Why it's neither "homeschooling" nor "home education"

There are a couple of vids here, one of which will not have been released into the wild yet.  The first is a response to yesterday's upload by the lad's ma:


(Thanks again YouTube for that wonderful example of framing).  This is Ceri talking to me about her approach to home ed with her family.  It speaks for itself of course, so WATCH IT NOW!  I sprang the Welsh thing on her but she did well with it, and yes, please remember what Welsh home edders are going through right now and do something about it because it's seriously not on.

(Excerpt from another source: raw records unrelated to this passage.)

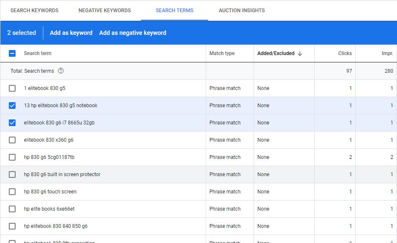Check the 'hp 830 g6 touch screen' checkbox

point(12,192)
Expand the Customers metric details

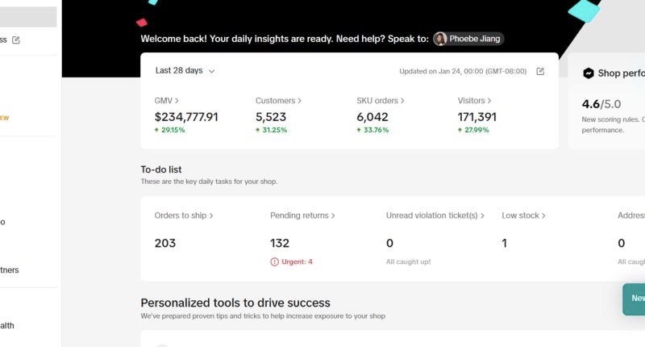coord(278,101)
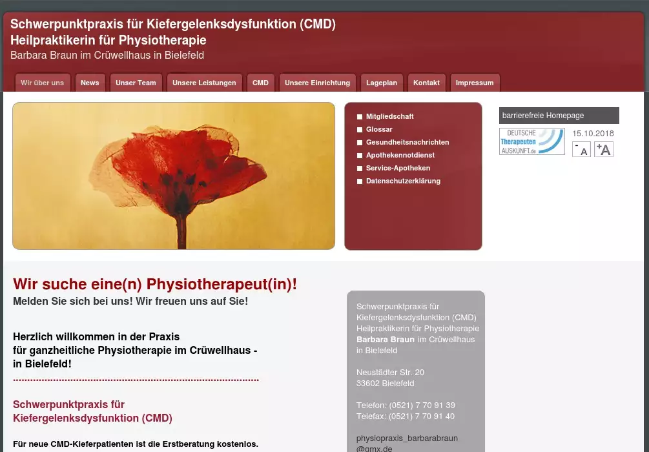
Task: Visit the Service-Apotheken link
Action: point(398,168)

The other video comes out of rightful criticism of the titles and vocabulary in my home ed videos, and isn't there yet.  When it is, it'll be here (i hope):



Basically, there's nothing wrong with American English, as it says in the bit under the video, but the actual word "homeschooling" is bad.  Some people seem to be aware of this and have changed it to "unschooling" when they refer to autonomous education with children, which is a whole lot better.  Again, i go into this in the video so i won't here.

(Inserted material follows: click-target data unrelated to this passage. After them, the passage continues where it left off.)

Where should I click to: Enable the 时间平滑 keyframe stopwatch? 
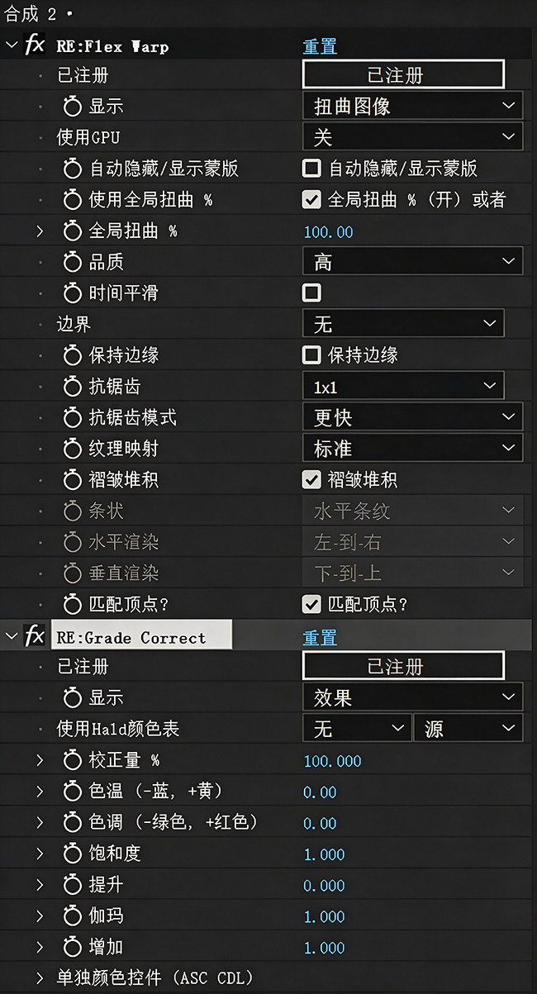pos(73,293)
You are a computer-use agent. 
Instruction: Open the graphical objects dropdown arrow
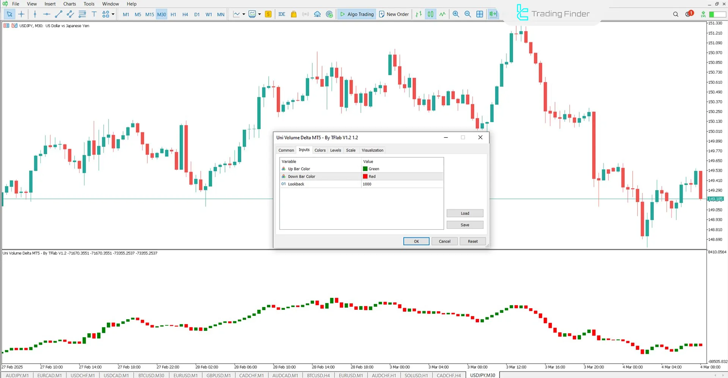click(x=113, y=14)
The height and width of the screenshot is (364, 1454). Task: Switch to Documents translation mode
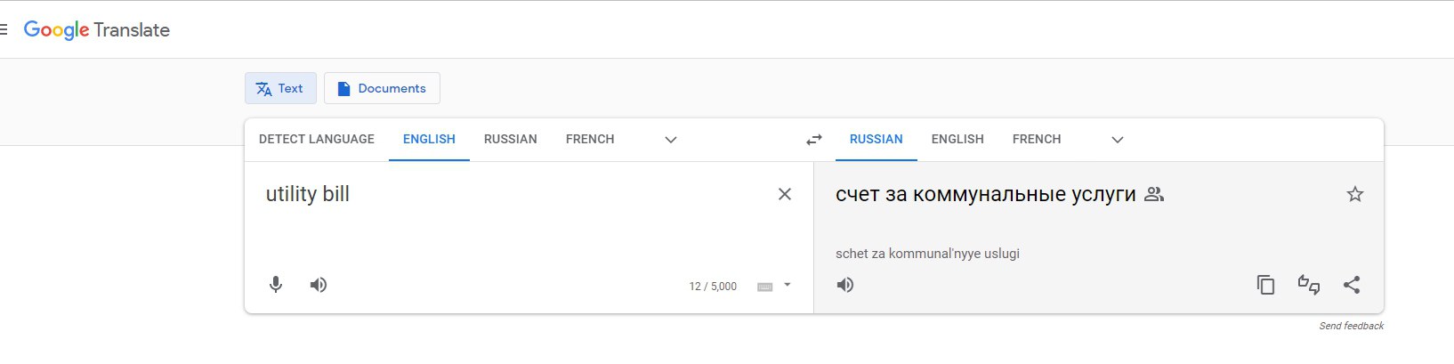(x=382, y=88)
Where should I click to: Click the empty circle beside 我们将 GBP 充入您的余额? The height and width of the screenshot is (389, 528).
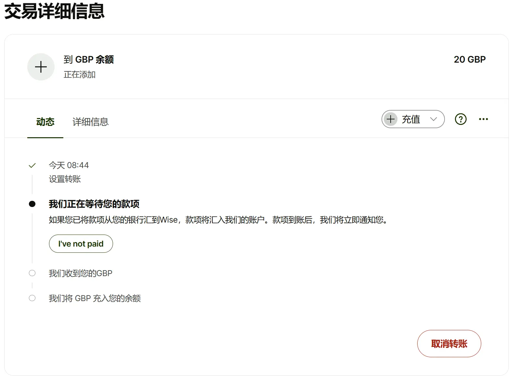32,298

However, something i don't cover in it is the issue of American and Commonwealth English.  One problem with the second term, which i use to avoid "British English" because it includes Austral, South African and Indian English, among others, is that the Commonwealth includes Canada, and Canadian English is something of a quandary, being both its own thing and between two stools.  Leaving that aside though, and taking posh London English as one standard and high-class Chicago English as the other, which is fairly close to some kind of reality, there is no particular reason to choose one over the other.  Both have their strengths and weaknesses.  Even so, when a weakness in one dialect starts to leak into the other in either direction, it should probably be resisted, and the word "homeschool" is just such a weakness.  There's also another one which it's far too late to stop:  the "short scale".

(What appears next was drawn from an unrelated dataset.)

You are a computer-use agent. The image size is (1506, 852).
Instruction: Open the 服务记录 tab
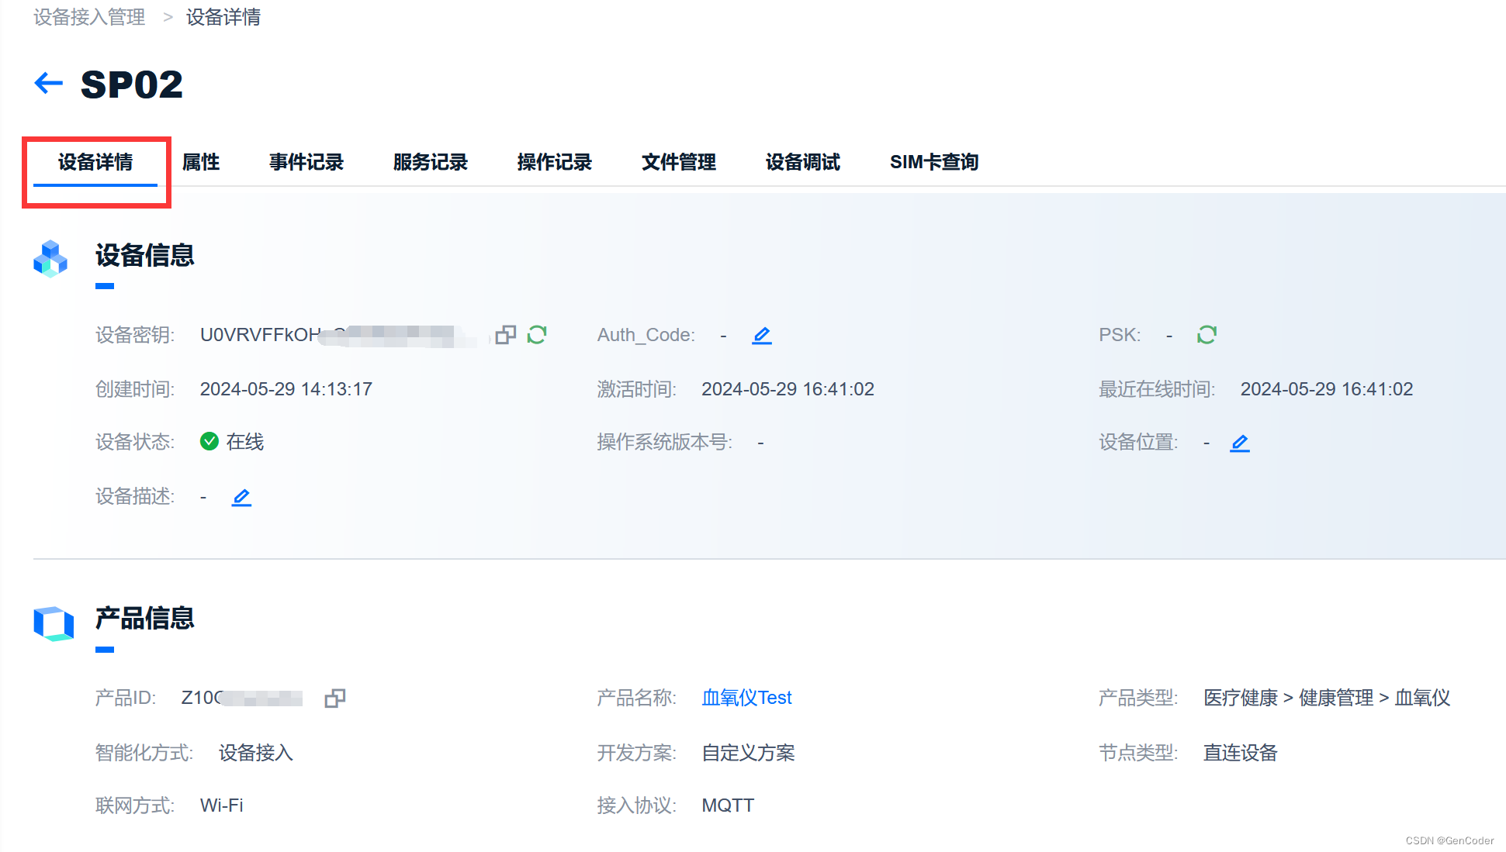click(431, 162)
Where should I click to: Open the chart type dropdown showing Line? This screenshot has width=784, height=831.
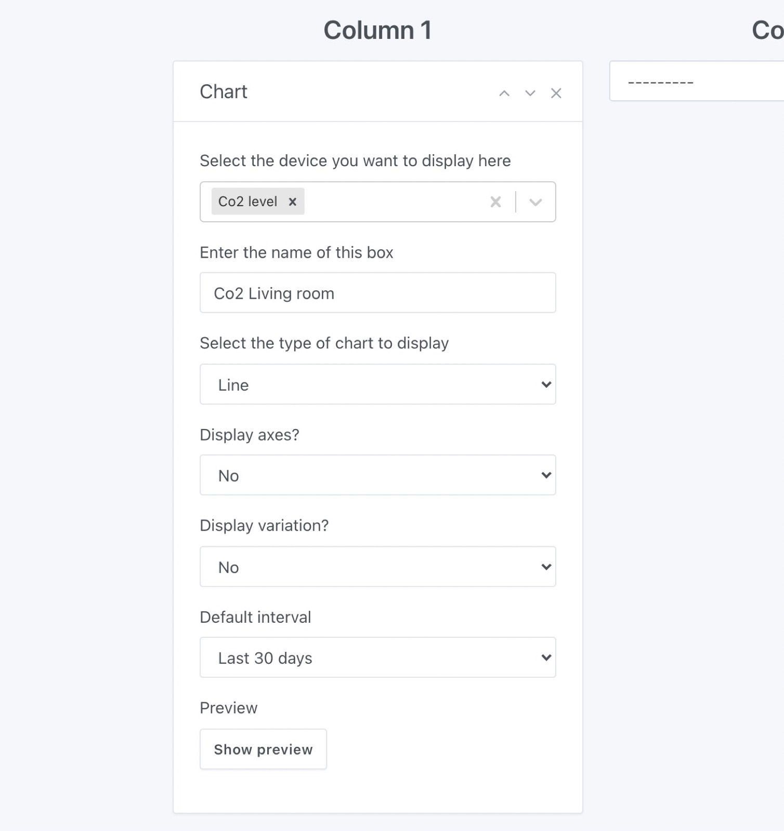377,384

Languages which use classical Mediterranean-derived terms to refer to large numbers have two ways of doing it:  the short scale and the long scale.  Many languages, for instance German, simply opt for one and never use the other.  English has historically used both, but the short scale won out in the past couple of decades.  I should explain.  Each step in the series of terms "billion", "trillion", "quadrillion" and so forth represents a multiplication of a thousand in the American scale and of a million in the British.  Hence for a Brit the word quadrillion used to mean 1000000000000000000000000, but to an American it seems always to have meant 1000000000000000.  The discrepancy gets steadily more gigantic as we work up the scale, and as a result American English runs out of words for integers at a much earlier point than British English.  It's far too late to do much about it now, but i have always felt this was a backwards step.  Then again, i don't like the decimal system anyway and there's always Standard Form.

Which reminds me, i'm supposed to be setting astronomy homework, so i'll do that.